17

185 31 1
                                    

Lavella sudah mengetuk semua dinding di lorong itu, coba menemukan apa yang dicarinya. Dia tidak menemukan apa pun, malah Mora yang kerap menemukan batu yang memang bisa dilepaskan. Tapi di dalamnya tidak ada apa pun. Hanya kosong.

Itu membuat Lavella hampir mencapai puncak keputusasaannya. Tapi Mora tiba-tiba berseru karena dia menemukan sesuatu. Saat mereka mengeceknya, mereka malah menemukan sebuah kain yang tampaknya sudah sangat usang.

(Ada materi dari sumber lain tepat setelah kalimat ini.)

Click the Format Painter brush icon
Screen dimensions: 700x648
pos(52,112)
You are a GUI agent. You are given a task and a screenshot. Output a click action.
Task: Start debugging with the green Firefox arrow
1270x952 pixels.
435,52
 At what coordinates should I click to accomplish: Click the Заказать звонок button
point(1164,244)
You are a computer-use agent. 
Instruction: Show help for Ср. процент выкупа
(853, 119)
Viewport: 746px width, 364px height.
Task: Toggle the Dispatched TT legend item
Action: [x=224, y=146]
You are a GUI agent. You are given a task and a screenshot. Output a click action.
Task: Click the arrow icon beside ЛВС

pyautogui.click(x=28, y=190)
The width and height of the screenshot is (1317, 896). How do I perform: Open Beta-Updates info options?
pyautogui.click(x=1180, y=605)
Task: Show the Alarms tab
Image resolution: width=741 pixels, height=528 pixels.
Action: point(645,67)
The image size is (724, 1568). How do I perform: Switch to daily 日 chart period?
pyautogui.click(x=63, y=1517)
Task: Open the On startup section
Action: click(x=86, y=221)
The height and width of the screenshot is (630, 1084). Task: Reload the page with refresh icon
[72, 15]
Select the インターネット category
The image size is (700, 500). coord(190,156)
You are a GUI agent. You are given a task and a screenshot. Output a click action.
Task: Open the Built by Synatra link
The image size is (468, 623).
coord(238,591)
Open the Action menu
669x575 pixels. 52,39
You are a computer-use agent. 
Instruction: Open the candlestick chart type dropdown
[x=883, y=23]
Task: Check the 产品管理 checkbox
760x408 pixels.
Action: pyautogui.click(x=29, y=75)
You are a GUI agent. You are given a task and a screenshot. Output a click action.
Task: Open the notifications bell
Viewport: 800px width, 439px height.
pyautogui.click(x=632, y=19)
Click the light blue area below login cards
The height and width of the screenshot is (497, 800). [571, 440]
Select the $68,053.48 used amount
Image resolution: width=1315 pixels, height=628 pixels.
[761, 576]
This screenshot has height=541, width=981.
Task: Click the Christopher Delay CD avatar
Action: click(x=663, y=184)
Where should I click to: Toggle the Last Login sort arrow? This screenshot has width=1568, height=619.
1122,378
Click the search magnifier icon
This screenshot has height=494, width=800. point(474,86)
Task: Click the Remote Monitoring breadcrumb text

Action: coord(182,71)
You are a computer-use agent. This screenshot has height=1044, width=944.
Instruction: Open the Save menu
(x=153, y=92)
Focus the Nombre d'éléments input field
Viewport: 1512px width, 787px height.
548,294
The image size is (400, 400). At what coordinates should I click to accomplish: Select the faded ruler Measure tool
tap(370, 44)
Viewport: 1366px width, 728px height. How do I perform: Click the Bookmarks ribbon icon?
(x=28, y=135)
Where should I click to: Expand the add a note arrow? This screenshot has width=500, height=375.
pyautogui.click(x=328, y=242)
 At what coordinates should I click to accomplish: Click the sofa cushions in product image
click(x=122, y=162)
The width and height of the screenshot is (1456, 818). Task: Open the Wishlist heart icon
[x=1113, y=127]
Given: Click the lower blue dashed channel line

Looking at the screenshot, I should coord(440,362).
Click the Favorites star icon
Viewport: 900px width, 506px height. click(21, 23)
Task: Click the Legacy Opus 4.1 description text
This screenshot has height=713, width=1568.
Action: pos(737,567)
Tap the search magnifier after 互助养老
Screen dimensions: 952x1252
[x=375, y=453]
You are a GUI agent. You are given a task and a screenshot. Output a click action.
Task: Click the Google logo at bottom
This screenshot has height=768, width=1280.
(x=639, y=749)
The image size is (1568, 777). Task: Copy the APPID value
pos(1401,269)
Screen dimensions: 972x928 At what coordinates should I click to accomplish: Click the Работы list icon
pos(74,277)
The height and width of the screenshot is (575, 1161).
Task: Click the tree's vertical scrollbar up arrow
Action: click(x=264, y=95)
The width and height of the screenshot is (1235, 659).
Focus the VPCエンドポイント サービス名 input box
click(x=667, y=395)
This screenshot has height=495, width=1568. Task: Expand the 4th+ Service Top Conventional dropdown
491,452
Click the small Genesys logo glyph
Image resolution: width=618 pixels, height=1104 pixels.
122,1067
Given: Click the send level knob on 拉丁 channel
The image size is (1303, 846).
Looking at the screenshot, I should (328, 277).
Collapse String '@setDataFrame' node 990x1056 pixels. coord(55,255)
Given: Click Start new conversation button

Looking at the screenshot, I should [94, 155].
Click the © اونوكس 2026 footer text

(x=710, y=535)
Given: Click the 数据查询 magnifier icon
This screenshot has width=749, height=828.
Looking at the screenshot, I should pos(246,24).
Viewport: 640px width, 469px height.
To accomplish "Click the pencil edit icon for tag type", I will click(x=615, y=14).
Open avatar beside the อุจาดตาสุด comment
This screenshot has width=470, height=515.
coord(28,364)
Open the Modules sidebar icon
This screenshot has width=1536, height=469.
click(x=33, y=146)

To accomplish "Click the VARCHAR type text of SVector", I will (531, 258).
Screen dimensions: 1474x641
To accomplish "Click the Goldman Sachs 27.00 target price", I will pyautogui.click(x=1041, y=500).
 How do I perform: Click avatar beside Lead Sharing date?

Kain itu seperti sapu tangan dengan beberapa percikan darah. Tampak disimpan degan rapat dan bukannya dibuang begitu saja ke sana. jelas disembunyikan.

"Bukankah ini kain dari negeri Mudville?"

"Negeri Mudville? Negeri yang mengasingkan diri karena terkenal dengan racunnya? Negeri yang tidak lagi berdimplomat dengan negeri lain dan hidup sendiri?"

Mora mengangguk. "Coraknya sama dan tampaknya kainnya sudah lama. Siapa pun yang menyembunyikannya, sepertinya ingin menyembunyikan kebenaran kalau salah satu orang Mudville pernah ada di sini. Karena anda tahu sendiri, jika ada yang ketahuan berhubungan dengan salah satu orang di negeri ini, dia akan dihukum penggal."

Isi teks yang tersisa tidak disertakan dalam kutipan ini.